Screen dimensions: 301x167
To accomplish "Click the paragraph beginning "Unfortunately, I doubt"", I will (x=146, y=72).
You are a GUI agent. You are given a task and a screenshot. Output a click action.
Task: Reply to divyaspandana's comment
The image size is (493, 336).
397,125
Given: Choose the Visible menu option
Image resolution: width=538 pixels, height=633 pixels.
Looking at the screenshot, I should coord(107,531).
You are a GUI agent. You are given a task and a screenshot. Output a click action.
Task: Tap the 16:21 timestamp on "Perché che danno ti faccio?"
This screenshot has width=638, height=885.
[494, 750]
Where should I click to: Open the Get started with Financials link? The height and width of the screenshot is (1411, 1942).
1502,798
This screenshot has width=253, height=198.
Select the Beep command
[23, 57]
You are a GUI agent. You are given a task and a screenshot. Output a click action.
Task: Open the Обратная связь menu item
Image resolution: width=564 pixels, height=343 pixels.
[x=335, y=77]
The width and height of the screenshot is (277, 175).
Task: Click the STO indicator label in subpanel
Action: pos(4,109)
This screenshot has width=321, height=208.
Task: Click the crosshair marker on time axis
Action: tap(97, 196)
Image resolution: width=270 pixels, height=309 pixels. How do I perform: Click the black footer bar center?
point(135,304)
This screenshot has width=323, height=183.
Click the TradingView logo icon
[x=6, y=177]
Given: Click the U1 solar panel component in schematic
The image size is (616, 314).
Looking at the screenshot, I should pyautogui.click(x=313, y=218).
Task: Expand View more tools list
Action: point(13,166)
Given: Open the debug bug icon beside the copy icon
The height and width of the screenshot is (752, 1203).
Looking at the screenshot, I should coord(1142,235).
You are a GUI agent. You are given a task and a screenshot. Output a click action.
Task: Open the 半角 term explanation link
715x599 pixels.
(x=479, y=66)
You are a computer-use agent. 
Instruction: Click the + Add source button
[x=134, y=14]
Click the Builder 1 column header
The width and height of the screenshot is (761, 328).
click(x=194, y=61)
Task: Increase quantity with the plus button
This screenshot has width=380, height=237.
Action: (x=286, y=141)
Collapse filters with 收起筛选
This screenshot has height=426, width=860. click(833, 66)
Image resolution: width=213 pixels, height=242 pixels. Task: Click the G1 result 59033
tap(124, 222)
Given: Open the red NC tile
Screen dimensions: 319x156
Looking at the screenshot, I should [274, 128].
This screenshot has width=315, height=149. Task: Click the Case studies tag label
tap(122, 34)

====

Please retype the data exactly as it stands, from its first line down to the line that contains "Given: Choose the Visible menu option", then stop.

Result of the exercise
Screen dimensions: 301x167
To accomplish "Click the paragraph beginning "Unfortunately, I doubt"", I will (x=146, y=72).
You are a GUI agent. You are given a task and a screenshot. Output a click action.
Task: Reply to divyaspandana's comment
The image size is (493, 336).
397,125
Given: Choose the Visible menu option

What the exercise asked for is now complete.